>>>>>

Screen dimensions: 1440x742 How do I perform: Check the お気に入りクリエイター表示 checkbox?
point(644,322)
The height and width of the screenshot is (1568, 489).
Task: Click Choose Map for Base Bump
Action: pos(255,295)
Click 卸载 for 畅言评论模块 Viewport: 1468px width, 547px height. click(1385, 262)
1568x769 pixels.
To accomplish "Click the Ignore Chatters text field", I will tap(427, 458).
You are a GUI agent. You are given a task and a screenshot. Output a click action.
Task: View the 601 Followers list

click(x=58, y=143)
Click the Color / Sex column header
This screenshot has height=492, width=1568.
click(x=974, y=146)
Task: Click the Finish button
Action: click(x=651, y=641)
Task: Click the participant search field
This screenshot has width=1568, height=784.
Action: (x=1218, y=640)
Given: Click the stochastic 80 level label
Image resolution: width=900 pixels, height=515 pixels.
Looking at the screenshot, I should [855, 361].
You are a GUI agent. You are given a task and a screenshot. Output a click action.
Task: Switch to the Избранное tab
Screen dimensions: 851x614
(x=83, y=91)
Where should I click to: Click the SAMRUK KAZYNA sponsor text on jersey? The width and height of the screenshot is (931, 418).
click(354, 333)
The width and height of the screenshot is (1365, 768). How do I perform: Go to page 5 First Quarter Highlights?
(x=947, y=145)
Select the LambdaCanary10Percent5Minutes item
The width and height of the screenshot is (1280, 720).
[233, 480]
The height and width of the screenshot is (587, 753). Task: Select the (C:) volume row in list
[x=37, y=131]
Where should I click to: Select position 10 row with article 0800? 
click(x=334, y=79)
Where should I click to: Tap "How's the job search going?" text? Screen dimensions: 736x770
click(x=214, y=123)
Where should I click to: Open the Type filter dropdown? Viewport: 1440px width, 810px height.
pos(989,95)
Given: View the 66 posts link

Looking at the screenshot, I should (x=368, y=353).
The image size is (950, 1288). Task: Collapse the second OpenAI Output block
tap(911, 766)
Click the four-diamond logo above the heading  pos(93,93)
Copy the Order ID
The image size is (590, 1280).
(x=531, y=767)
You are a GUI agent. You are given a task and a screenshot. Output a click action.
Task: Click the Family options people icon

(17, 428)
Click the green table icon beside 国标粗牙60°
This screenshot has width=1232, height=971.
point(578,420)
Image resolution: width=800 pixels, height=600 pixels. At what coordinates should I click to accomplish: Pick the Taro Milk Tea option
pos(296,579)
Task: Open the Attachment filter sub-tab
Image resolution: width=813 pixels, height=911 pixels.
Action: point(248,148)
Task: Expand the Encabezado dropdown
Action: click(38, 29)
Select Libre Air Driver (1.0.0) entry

<<<<<

▶ [Work instruction]
Your answer should be a single number: the count of lines in the data that include the word "field".

▶ [Exercise result]
2